# HOW TO COMPLETE THIS TASK
When you find the line with "Click the computer icon in path bar" among the records below, reproduce it and each line after it exactly, ending with the line with "Task: Select the 数据同步 node tool".

# DATA FOR THIS TASK

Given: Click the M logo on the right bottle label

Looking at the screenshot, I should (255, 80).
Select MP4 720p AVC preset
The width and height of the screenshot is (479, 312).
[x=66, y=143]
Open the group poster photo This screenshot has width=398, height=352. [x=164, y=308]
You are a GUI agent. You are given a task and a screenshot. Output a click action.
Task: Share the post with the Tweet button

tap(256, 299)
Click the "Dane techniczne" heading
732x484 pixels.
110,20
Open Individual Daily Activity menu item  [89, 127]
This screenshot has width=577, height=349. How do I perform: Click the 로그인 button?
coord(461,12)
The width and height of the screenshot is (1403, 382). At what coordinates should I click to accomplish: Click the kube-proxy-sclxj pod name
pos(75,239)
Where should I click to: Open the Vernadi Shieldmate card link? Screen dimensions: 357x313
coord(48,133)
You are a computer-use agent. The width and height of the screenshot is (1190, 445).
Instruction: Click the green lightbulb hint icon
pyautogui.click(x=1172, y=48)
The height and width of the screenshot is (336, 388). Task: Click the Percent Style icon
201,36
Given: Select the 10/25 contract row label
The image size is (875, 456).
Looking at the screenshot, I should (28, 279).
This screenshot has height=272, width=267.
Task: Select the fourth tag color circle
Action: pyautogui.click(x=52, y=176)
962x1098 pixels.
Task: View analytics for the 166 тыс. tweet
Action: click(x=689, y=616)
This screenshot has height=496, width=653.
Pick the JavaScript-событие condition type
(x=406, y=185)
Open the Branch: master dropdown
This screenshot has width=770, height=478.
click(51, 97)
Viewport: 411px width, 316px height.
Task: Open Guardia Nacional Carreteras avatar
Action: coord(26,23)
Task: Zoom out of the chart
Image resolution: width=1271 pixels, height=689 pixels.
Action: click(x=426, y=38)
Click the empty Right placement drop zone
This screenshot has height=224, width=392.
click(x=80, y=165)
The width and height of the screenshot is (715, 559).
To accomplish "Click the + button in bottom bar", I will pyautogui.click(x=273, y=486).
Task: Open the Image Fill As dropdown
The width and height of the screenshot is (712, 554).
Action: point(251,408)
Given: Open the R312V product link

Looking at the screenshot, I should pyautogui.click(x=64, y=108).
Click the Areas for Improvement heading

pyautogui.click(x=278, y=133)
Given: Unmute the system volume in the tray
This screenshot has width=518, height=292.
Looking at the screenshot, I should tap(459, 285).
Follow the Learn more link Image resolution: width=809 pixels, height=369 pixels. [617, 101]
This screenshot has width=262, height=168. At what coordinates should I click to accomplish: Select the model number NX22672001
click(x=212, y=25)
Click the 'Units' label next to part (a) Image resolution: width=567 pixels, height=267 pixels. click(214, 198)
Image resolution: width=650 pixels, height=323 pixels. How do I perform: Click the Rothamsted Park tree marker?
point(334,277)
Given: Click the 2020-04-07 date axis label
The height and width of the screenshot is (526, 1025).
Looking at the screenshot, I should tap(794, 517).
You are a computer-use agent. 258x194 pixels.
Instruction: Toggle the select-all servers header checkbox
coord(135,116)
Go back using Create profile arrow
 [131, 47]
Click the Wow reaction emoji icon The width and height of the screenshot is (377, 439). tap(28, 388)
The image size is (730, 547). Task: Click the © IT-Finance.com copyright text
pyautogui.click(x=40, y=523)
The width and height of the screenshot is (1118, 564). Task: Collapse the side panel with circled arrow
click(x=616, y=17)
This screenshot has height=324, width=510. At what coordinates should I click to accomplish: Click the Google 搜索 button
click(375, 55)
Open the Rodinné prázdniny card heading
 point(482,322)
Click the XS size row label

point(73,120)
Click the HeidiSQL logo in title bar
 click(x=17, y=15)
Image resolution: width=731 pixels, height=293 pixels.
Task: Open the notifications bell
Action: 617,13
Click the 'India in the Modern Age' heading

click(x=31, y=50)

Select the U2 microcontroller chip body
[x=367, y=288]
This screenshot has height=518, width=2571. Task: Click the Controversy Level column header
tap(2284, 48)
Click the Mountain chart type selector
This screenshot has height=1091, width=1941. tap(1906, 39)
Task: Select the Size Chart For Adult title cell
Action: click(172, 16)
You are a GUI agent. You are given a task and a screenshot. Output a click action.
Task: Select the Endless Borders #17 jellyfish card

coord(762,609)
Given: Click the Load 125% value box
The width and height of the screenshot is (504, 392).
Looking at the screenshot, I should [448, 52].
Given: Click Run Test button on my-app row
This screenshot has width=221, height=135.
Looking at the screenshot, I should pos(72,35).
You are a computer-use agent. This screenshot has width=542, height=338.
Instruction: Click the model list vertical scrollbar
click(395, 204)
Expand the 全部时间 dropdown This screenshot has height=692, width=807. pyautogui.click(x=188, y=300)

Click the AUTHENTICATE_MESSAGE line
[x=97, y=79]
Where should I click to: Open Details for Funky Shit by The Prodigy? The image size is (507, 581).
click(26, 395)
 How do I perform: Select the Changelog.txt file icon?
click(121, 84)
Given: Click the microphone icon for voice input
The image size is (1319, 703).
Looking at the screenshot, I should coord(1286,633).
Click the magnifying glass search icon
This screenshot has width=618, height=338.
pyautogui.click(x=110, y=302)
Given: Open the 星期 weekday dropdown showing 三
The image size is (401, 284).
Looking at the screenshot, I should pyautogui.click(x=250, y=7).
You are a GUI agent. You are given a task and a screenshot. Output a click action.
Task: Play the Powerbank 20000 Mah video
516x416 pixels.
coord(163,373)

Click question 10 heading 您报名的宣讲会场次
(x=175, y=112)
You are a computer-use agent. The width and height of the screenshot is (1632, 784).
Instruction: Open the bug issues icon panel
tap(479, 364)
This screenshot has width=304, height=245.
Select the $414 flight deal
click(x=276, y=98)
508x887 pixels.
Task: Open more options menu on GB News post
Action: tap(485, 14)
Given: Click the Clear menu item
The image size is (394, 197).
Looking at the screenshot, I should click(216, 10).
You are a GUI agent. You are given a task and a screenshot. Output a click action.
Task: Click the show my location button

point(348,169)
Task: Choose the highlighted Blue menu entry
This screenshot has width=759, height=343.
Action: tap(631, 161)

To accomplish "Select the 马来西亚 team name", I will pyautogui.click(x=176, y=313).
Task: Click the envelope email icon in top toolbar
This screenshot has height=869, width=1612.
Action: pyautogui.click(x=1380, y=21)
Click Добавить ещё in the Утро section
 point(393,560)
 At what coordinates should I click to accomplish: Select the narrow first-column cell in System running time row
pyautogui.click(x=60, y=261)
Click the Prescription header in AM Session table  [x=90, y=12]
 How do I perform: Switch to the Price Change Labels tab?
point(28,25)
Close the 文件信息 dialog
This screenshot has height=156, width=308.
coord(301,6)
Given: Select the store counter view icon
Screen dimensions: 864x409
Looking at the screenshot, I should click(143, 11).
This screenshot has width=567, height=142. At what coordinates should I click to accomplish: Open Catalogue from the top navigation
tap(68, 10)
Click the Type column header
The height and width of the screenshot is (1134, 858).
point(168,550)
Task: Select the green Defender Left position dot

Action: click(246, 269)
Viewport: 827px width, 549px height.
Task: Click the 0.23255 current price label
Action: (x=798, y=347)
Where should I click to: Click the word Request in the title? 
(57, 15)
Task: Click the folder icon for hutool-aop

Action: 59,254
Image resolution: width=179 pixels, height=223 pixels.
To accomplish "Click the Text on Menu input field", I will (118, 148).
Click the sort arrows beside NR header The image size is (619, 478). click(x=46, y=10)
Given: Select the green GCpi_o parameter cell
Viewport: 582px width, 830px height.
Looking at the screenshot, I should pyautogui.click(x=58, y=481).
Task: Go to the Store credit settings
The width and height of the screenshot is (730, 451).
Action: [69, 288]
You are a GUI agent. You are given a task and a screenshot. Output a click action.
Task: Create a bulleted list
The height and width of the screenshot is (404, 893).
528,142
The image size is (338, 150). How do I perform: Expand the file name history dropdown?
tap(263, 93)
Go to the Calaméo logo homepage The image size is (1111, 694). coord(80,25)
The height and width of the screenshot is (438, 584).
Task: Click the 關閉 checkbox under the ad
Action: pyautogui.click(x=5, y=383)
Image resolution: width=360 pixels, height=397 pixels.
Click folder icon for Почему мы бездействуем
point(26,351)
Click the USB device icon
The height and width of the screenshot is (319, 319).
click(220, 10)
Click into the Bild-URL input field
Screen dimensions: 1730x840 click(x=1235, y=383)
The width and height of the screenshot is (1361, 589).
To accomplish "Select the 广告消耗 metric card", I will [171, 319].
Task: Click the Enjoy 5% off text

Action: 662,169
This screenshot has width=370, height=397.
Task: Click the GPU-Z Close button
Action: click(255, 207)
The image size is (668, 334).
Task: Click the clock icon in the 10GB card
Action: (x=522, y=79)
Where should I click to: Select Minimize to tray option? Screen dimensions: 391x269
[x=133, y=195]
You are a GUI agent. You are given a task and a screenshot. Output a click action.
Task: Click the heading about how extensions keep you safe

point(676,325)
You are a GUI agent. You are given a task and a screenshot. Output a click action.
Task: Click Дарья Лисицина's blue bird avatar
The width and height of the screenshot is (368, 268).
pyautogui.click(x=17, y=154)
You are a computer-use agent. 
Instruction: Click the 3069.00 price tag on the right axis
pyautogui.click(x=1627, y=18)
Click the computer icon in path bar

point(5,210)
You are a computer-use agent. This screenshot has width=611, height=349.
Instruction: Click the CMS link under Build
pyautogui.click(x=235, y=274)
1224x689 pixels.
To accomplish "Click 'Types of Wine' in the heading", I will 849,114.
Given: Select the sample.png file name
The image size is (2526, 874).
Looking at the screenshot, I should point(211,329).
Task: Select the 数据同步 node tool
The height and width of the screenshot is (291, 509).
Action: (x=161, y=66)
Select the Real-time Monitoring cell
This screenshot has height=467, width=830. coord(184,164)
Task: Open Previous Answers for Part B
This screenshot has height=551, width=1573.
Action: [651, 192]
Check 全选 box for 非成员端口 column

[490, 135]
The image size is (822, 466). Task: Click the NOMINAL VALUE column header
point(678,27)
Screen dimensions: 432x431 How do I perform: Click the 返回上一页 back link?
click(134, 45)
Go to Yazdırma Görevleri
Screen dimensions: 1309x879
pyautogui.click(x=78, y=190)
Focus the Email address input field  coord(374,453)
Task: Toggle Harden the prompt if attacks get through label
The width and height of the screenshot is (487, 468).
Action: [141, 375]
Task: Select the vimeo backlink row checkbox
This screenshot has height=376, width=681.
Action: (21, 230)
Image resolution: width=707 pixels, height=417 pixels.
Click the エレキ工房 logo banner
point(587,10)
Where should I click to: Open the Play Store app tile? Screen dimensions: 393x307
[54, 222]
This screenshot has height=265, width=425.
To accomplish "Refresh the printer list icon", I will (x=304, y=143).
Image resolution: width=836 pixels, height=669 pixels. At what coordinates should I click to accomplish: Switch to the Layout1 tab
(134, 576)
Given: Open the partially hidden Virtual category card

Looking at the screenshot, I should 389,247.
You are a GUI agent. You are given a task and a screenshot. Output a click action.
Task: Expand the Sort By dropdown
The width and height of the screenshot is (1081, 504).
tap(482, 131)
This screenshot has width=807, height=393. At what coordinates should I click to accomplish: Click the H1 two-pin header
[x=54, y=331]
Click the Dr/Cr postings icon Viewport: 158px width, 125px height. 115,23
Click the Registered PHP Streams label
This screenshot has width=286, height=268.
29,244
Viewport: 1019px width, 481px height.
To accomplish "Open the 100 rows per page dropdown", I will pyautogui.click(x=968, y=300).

# ANSWER TO THE EXERCISE
Click the computer icon in path bar

point(5,210)
You are a computer-use agent. This screenshot has width=611, height=349.
Instruction: Click the CMS link under Build
pyautogui.click(x=235, y=274)
1224x689 pixels.
To accomplish "Click 'Types of Wine' in the heading", I will 849,114.
Given: Select the sample.png file name
The image size is (2526, 874).
Looking at the screenshot, I should point(211,329).
Task: Select the 数据同步 node tool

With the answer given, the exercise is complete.